Verständnislos sah ich Milan an.

„Hä???"

„Du hast deinen ersten Arbeitstag verschlafen, meine Liebe!"

Überaus genervt schüttelte er an meinen Schultern.

„Dafür hast du mich aus der Schule geholt? Fürs Arbeiten?!"

Milans Mundwinkel zuckten. 

„Das mit den Paradiesvögel googelst du, genau wie deine werte Kollegen vorne an der Tafel. Dafür musst du deine Zeit nicht in der Schule verschwenden." 

„Ah ..." Als würde das sein Verhalten entschuldigen, sah ich ihn an. „Und warum genau, muss ich in dem Café arbeiten und nicht einer deiner Kollegen, die dafür ausgebildet worden sind?"

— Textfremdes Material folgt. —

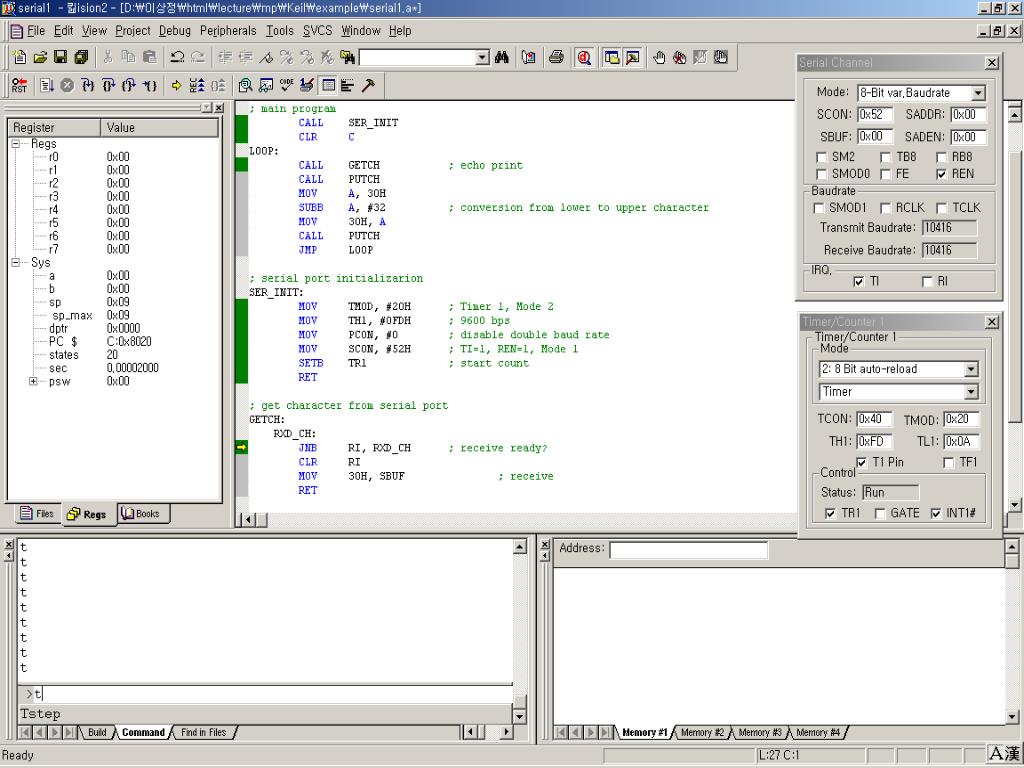
Task: Open the Serial Channel Mode dropdown
Action: click(977, 93)
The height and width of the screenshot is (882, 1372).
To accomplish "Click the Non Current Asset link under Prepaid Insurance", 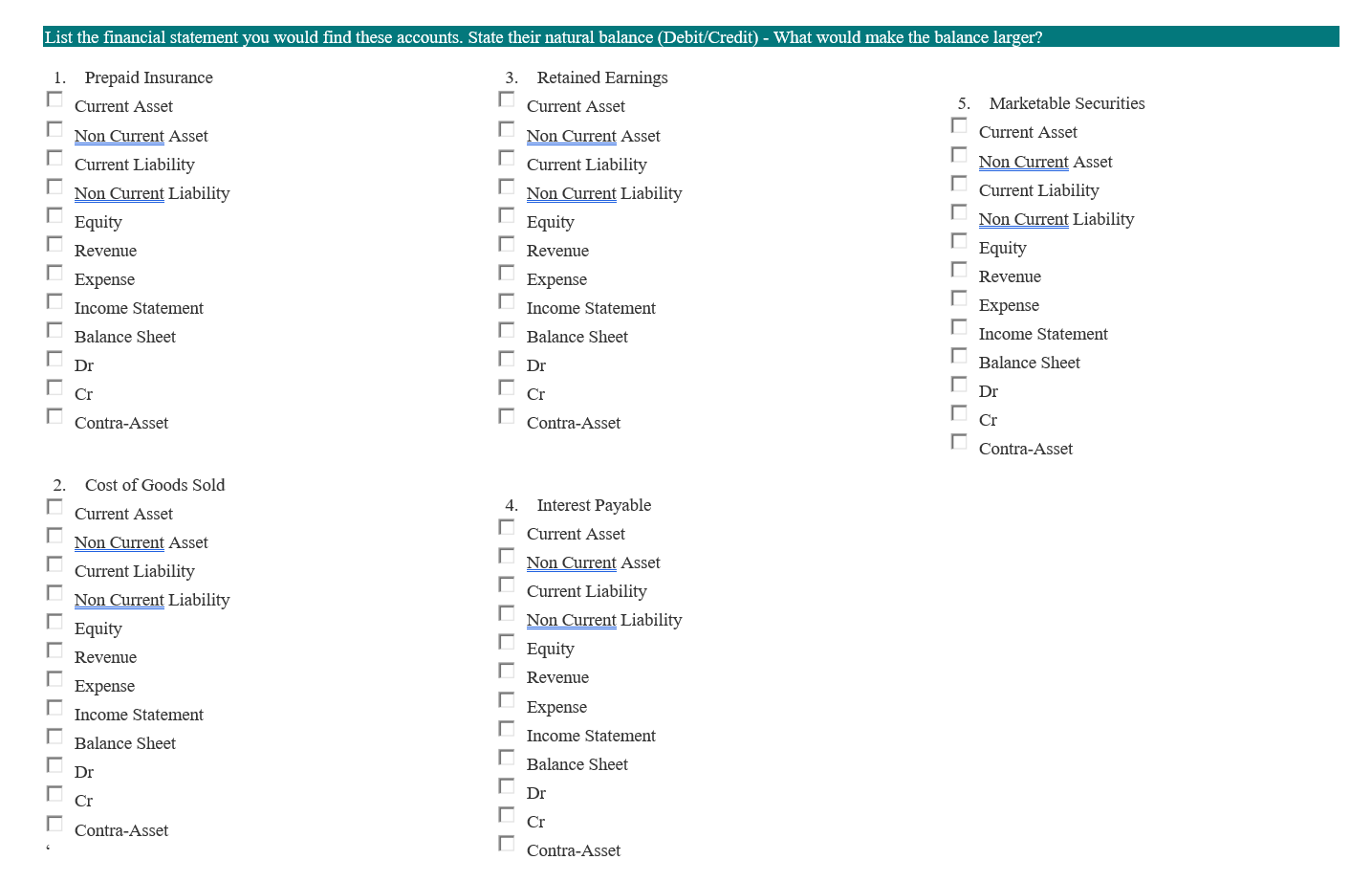I will pyautogui.click(x=119, y=136).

Skeptisch mustere ich ihn und dann die Schürze auf meinen Händen.

„Wenn ein Polizist dort arbeitet, kriegt Kindermesser es mit. Wenn du dort arbeitest, verwirrt es sie."

Eilig marschierte er mit mir im Schlepptau aus der Schule raus.

„Man nennt es Ablenkungsmanöver", fügte er hinzu. 

„Ah ...", sagte ich wieder, als würde das alles erklären. 

„Also unter einem Ablenkungsmanöver stelle ich mir was anderes vor."